Tasks for this exercise
a - Decide whether each statement below agrees with the passage on the Diameter EAP application. (i) After receiving a Framed-MTU AVP, the Diameter server may send later EAP-Payload AVPs longer than the Framed-MTU value. (ii) The Diameter server should return the user's identity in a User-Name AVP in answers whose Result-Code is DIAMETER_SUCCESS. (iii) A Diameter-EAP-Answer carrying an EAP-Failure payload may set its Result-Code AVP to DIAMETER_MULTI_ROUND_AUTH. Answer yes or no for each, and quote the words from the passage that decide it.
b - Retype the passage on the Diameter EAP application word for word, from "A Diameter server" to "(2 octets) fields.".

Eronen, et al. Standards Track [Page 11] RFC 4072 Diameter EAP Application August 2005

 If a Multi-Round-Time-Out AVP [BASE] is present in a Diameter-EAP-
 Answer message that also contains an EAP-Payload AVP, that value is
 used to set the EAP retransmission timer for that EAP Request and
 that Request alone.

2.6. Fragmentation

 Using the EAP-Payload AVP, it is possible for the Diameter server to
 encapsulate an EAP packet that is larger than the MTU on the link
 between the NAS and the peer.  Since it is not possible for the
 Diameter server to use MTU discovery to ascertain the link MTU, a
 Framed-MTU AVP may be included in a Diameter-EAP-Request message in
 order to provide the Diameter server with this information.
 A Diameter server having received a Framed-MTU AVP in a
 Diameter-EAP-Request message MUST NOT send any subsequent packet in
 this EAP conversation containing EAP-Payload AVP whose length exceeds
 that specified by the Framed-MTU value, taking the link type
 (specified by the NAS-Port-Type AVP) into account.  For example, as
 noted in [RFC3580] Section 3.10, for a NAS-Port-Type value of IEEE
 802.11, the RADIUS server may send an EAP packet as large as
 Framed-MTU minus four (4) octets, taking into account the additional
 overhead for the IEEE 802.1X Version (1 octet), Type (1 octet) and
 Body Length (2 octets) fields.

2.7. Accounting

 When a user is authenticated using EAP, the NAS MAY include an
 Accounting-Auth-Method AVP [NASREQ] with value 5 (EAP) in
 Accounting-Request messages.  This document specifies one additional
 AVP for accounting messages.  One or more Accounting-EAP-Auth-Method
 AVPs (see Section 4.1.5) MAY be included in Accounting-Request
 messages to indicate the EAP method(s) used to authenticate the user.
 If the NAS has authenticated the user with a locally implemented EAP
 method, it knows the method used and SHOULD include it in an
 Accounting-EAP-Auth-Method AVP.
 If the authentication was done using Diameter-EAP-Request/Answer
 messages, the Diameter server SHOULD include one or more
 Accounting-EAP-Auth-Method AVPs in Diameter-EAP-Answer packets with a
 successful result code.  In this case, the NAS SHOULD include these
 AVPs in Accounting-Request messages.

Eronen, et al. Standards Track [Page 12] RFC 4072 Diameter EAP Application August 2005

2.8. Usage Guidelines

2.8.1. User-Name AVP

 Unless the access device interprets the EAP-Response/Identity packet
 returned by the authenticating peer, it will not have access to the
 user's identity.  Furthermore, some EAP methods support identity
 protection where the user's real identity is not included in
 EAP-Response/Identity.  Therefore, the Diameter Server SHOULD return
 the user's identity by inserting a User-Name AVP to
 Diameter-EAP-Answer messages that have a Result-Code of
 DIAMETER_SUCCESS.  A separate billing identifier or pseudonym MAY be
 used for privacy reasons (see Section 8.5).  If the user's identity
 is not available to the NAS, the Session-Id AVP MAY be used for
 accounting and billing; however operationally this could be very
 difficult to manage.

2.8.2. Conflicting AVPs

 A Diameter-EAP-Answer message containing an EAP-Payload of type
 EAP-Success or EAP-Failure MUST NOT have the Result-Code AVP set to
 DIAMETER_MULTI_ROUND_AUTH.

Data excerpt
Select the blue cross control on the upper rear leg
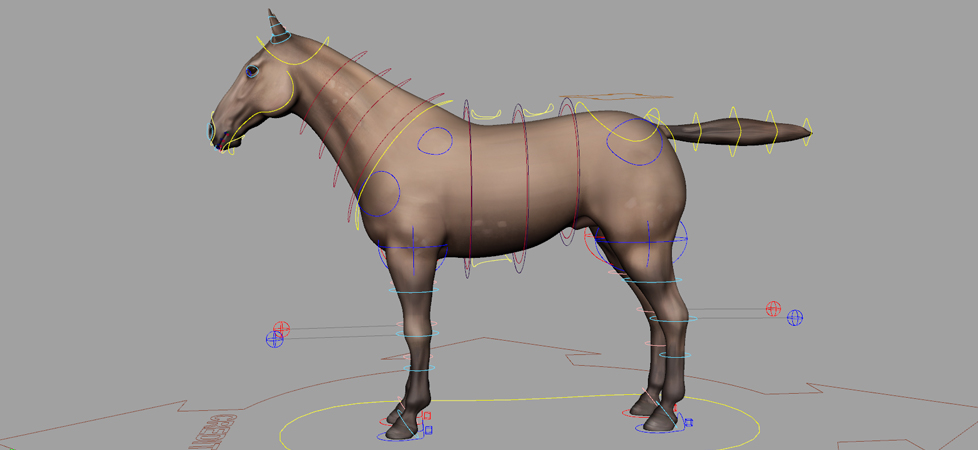Viewport: 978px width, 450px height. coord(649,241)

Answers by task
a -
(i) No: "MUST NOT send any subsequent packet in this EAP conversation containing EAP-Payload AVP whose length exceeds that specified by the Framed-MTU value"
(ii) Yes: "the Diameter Server SHOULD return the user's identity by inserting a User-Name AVP to Diameter-EAP-Answer messages that have a Result-Code of DIAMETER_SUCCESS"
(iii) No: "A Diameter-EAP-Answer message containing an EAP-Payload of type EAP-Success or EAP-Failure MUST NOT have the Result-Code AVP set to DIAMETER_MULTI_ROUND_AUTH"

b -
A Diameter server having received a Framed-MTU AVP in a
 Diameter-EAP-Request message MUST NOT send any subsequent packet in
 this EAP conversation containing EAP-Payload AVP whose length exceeds
 that specified by the Framed-MTU value, taking the link type
 (specified by the NAS-Port-Type AVP) into account.  For example, as
 noted in [RFC3580] Section 3.10, for a NAS-Port-Type value of IEEE
 802.11, the RADIUS server may send an EAP packet as large as
 Framed-MTU minus four (4) octets, taking into account the additional
 overhead for the IEEE 802.1X Version (1 octet), Type (1 octet) and
 Body Length (2 octets) fields.